* [Supplied material]:
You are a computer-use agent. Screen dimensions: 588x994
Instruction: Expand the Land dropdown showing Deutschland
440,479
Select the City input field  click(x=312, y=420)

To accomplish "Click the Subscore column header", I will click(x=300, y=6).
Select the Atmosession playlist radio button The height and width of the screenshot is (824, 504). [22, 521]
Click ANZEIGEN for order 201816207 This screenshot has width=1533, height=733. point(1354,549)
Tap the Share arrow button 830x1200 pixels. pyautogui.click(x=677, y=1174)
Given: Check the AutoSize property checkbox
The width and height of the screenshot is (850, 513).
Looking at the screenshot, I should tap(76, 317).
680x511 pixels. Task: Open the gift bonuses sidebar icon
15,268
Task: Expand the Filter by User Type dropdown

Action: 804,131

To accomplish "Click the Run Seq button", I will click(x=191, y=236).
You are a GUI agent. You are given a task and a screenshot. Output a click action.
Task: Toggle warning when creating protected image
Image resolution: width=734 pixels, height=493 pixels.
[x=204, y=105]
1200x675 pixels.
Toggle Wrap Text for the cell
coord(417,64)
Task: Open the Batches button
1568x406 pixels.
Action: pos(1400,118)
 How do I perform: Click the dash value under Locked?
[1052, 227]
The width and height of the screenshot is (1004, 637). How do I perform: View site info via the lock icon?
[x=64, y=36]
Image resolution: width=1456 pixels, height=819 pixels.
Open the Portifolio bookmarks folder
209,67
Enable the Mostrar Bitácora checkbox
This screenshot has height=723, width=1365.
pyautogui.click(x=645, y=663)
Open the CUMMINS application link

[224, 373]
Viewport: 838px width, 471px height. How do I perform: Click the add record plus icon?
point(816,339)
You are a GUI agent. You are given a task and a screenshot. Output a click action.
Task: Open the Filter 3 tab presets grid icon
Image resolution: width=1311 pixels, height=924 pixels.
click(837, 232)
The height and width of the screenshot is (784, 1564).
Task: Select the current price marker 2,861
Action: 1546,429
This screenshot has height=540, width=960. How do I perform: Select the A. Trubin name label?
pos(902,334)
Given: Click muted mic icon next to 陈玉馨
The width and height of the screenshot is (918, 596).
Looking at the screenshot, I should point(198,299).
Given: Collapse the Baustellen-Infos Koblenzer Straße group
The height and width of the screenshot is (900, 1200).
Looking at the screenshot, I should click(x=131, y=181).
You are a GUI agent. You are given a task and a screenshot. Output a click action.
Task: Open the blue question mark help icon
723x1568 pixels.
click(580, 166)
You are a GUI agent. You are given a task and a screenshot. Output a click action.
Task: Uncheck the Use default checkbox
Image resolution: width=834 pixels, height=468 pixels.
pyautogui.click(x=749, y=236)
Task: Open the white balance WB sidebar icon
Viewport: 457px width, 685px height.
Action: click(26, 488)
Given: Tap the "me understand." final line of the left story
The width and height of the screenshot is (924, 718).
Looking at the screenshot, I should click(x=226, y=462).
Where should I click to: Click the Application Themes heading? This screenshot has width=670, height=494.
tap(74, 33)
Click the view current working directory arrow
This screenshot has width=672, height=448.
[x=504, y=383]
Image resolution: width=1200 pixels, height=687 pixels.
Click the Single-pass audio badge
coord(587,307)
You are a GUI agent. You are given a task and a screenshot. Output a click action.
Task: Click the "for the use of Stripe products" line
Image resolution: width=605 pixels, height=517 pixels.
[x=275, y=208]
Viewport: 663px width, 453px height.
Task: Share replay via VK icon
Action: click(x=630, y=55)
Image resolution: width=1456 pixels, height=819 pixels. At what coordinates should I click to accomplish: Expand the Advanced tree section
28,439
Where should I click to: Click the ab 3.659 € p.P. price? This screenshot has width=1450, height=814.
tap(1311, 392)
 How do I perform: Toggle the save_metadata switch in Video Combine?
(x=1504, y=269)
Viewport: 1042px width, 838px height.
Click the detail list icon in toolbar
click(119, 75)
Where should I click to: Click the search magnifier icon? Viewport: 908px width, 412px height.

* [What is being asked]:
At the line with "Image resolution: width=834", begin reproducing the material above exactly, and continue through its last line.

* [Final answer]:
Image resolution: width=834 pixels, height=468 pixels.
pyautogui.click(x=749, y=236)
Task: Open the white balance WB sidebar icon
Viewport: 457px width, 685px height.
Action: click(26, 488)
Given: Tap the "me understand." final line of the left story
The width and height of the screenshot is (924, 718).
Looking at the screenshot, I should click(x=226, y=462).
Where should I click to: Click the Application Themes heading? This screenshot has width=670, height=494.
tap(74, 33)
Click the view current working directory arrow
This screenshot has width=672, height=448.
[x=504, y=383]
Image resolution: width=1200 pixels, height=687 pixels.
Click the Single-pass audio badge
coord(587,307)
You are a GUI agent. You are given a task and a screenshot. Output a click action.
Task: Click the "for the use of Stripe products" line
Image resolution: width=605 pixels, height=517 pixels.
[x=275, y=208]
Viewport: 663px width, 453px height.
Task: Share replay via VK icon
Action: click(x=630, y=55)
Image resolution: width=1456 pixels, height=819 pixels. At what coordinates should I click to accomplish: Expand the Advanced tree section
28,439
Where should I click to: Click the ab 3.659 € p.P. price? This screenshot has width=1450, height=814.
tap(1311, 392)
 How do I perform: Toggle the save_metadata switch in Video Combine?
(x=1504, y=269)
Viewport: 1042px width, 838px height.
Click the detail list icon in toolbar
click(119, 75)
Where should I click to: Click the search magnifier icon? Viewport: 908px width, 412px height.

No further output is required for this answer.